Schultz, G & Melzack, R (1991). The Charles Bonnet syndrome: 'phantom visual images'. Perception, 20, 809-825.
- Menon, GJ et al (2003). Complex Visual Hallucinations in the Visually Impaired: The Charles Bonnet Syndrome. Survey of Ophthalmology, 48(1): 58-72.
Any of the journal articles by Dr. Dominic ffytche (1998 - current).
Brookes broaches hallucinations, illusions and jumping to conclusions (Reviewed by Jennifer Muirden)
A Thousand Coloured Castles is worthy of recognition since it combines wit and a multimodal approach to effectively illustrate the phantom images that a person with the enigmatic neurological condition of Charles Bonnet syndrome may expect to see. Yet it also manages to draw attention to the loneliness and isolation that many elderly people face.

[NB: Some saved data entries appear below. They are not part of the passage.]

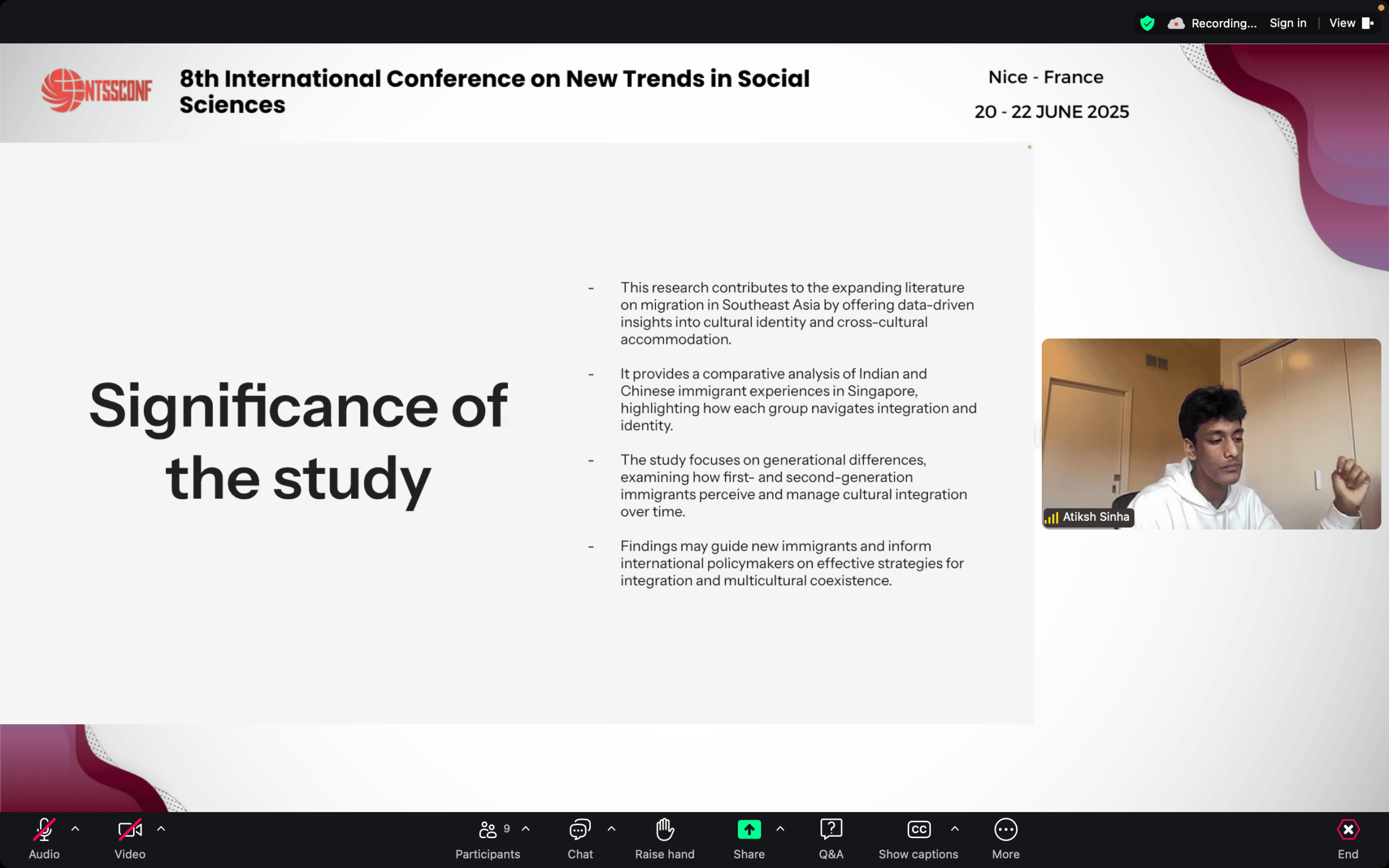Expand the Share options arrow
Image resolution: width=1389 pixels, height=868 pixels.
click(780, 828)

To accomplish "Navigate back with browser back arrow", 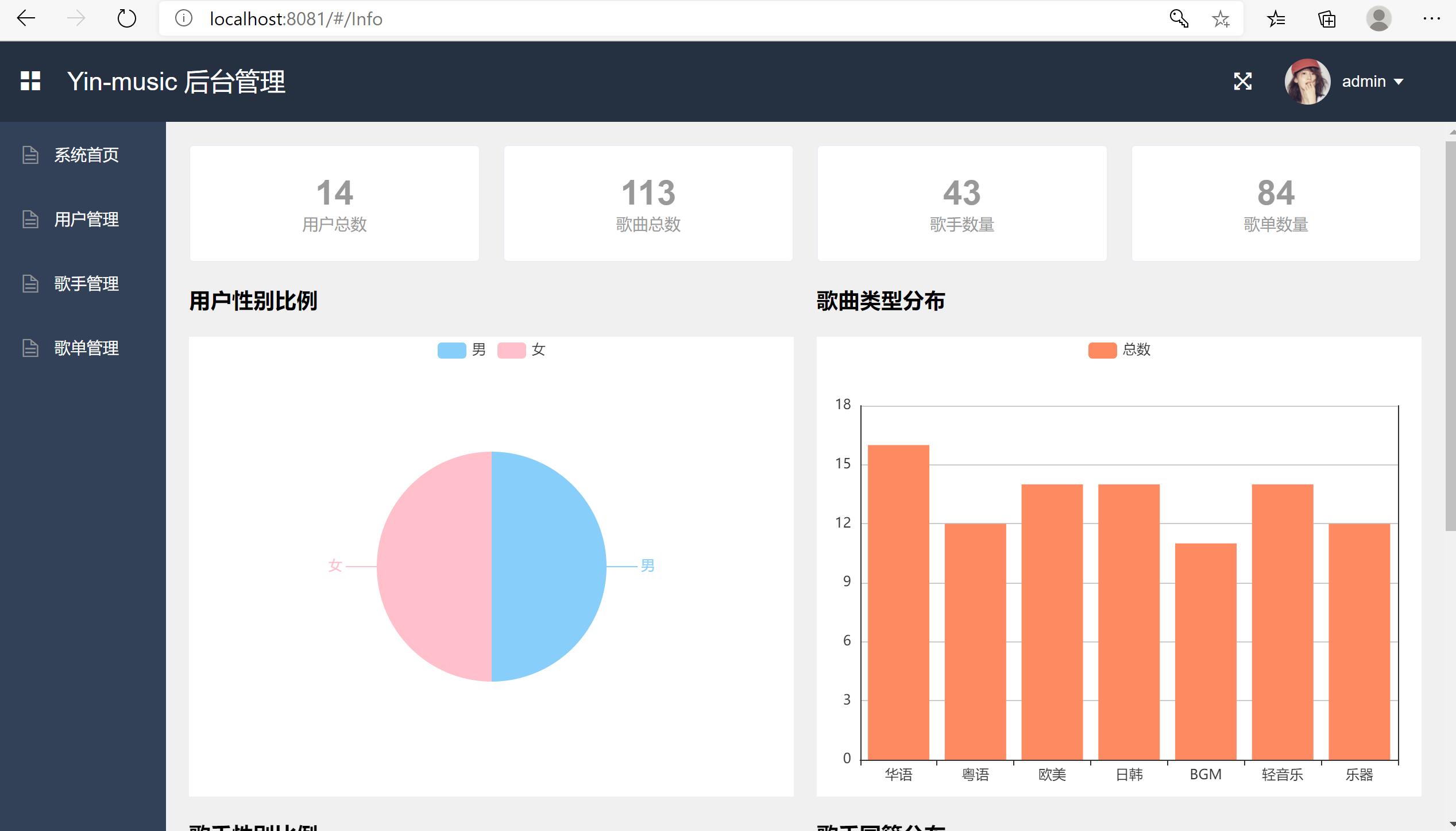I will [26, 19].
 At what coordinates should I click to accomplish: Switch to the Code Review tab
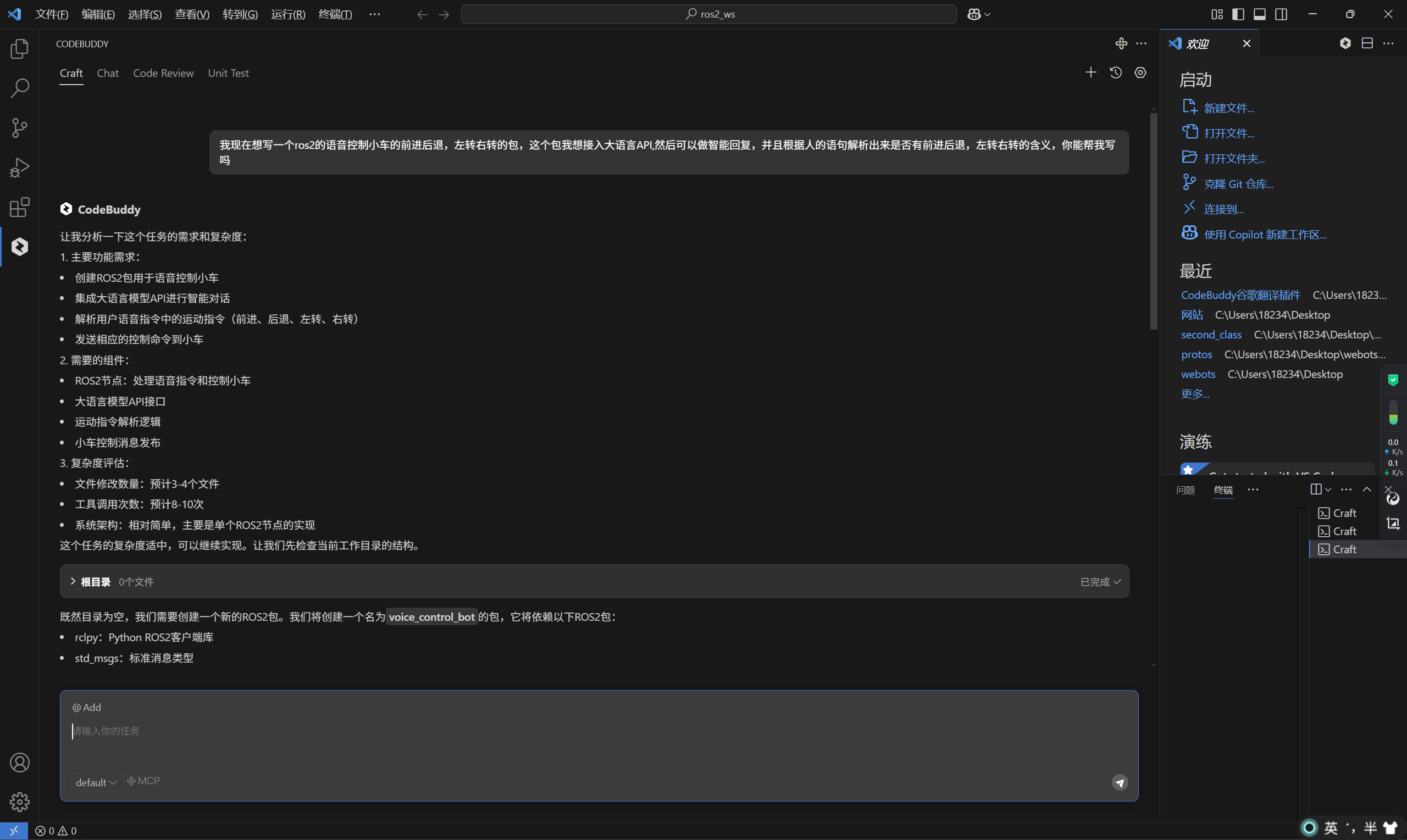163,73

Renowned neurologist Oliver Sacks notably wrote the acclaimed bestseller Hallucinations in 2012 based on anecdotal descriptions of the intricate apparitions experienced by those of his patients afflicted with Charles Bonnet syndrome. While his prose narrative undoubtedly educated and intrigued a wide audience, it is the highly imaginative visual component of Brookes' book that for me enhances the narration with more power and economy ultimately delivering a more memorable and accessible message.
An added surprise for me was a feeling of unsettling anxious anticipation that gripped me while the story about Myriam and her rapidly declining vision unfolds and becomes very much a suspense thriller. It is the subtle alchemy of speech bubbles and wax crayon pictures cleverly created by Brookes which educates and engages its audience with the intention of fostering greater understanding, discourse, empathy and a reduction in anxiety for both Charles Bonnet syndrome sufferers and their loved ones. In this fashion, it may help people gain acceptance of this legitimate condition and learn to live with less fear or to automatically assume they are losing their mind.
There’s one thing for certain: A Thousand Coloured Castles will go a long way in establishing the comic book format as a viable form of educational literature dealing with a serious and substantial issue rather than standard comic books, which are so often concerned with superheroes, science fiction, fantasy or lightweight subject matter.